[Dataset entries]
========

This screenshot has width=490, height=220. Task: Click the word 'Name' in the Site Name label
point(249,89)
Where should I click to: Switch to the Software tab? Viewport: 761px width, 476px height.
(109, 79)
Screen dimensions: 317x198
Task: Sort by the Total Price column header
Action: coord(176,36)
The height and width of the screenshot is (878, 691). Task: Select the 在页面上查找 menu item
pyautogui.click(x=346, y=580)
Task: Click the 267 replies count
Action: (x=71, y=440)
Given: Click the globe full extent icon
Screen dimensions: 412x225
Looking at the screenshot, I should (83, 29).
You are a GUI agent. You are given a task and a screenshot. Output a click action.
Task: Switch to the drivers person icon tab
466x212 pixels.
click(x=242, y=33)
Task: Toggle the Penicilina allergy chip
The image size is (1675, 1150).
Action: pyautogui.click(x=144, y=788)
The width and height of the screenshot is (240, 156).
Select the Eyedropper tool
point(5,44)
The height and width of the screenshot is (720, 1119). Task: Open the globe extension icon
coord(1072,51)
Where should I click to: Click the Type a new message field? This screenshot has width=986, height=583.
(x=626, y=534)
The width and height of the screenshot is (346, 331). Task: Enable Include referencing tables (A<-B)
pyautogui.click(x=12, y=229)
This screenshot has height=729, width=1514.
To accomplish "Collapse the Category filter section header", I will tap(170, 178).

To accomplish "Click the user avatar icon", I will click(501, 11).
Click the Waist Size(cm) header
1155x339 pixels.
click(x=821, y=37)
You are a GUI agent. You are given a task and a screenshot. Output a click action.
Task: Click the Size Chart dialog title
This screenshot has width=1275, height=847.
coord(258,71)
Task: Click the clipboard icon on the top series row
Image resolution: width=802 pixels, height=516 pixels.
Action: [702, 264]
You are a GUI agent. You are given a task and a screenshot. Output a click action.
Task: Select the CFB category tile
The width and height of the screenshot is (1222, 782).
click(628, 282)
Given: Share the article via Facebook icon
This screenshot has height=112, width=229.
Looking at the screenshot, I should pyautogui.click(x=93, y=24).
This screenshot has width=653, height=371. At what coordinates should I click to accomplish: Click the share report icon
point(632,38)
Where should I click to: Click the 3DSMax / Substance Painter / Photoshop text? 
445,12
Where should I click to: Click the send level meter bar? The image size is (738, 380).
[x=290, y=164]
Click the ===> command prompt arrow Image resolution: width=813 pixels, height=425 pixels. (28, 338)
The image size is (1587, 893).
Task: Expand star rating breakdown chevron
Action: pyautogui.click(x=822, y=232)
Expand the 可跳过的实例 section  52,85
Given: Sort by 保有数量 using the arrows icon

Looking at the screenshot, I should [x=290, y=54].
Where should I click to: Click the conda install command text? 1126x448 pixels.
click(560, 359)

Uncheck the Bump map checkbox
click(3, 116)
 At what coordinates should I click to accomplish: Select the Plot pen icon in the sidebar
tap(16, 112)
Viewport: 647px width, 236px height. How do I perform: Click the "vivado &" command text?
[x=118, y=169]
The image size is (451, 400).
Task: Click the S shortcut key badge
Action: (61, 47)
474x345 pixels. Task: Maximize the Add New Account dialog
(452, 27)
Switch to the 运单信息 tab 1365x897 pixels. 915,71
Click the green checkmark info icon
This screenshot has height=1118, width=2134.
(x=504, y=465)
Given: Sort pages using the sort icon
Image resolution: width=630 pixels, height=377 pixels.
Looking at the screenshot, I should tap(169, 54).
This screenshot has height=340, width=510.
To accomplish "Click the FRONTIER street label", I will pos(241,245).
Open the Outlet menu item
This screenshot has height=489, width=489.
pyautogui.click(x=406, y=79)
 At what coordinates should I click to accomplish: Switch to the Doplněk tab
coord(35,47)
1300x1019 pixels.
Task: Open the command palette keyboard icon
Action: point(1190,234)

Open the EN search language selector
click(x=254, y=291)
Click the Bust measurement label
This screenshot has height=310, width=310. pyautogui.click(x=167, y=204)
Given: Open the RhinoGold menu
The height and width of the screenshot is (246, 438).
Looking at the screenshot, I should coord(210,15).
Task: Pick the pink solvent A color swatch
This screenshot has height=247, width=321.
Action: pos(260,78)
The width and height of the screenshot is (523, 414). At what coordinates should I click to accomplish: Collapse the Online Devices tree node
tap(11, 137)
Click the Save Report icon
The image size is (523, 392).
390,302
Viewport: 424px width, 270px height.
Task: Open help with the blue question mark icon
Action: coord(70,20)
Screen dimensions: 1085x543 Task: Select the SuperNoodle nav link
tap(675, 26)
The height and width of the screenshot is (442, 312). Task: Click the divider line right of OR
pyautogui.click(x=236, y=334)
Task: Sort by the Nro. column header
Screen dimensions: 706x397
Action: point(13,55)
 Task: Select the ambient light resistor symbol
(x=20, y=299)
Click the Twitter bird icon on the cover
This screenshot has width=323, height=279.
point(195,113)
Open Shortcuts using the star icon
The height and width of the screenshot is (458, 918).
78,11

========

Work required
Wherever a line above contains "section", copy that line.

Response area
To accomplish "Collapse the Category filter section header", I will tap(170, 178).
Expand the 可跳过的实例 section  52,85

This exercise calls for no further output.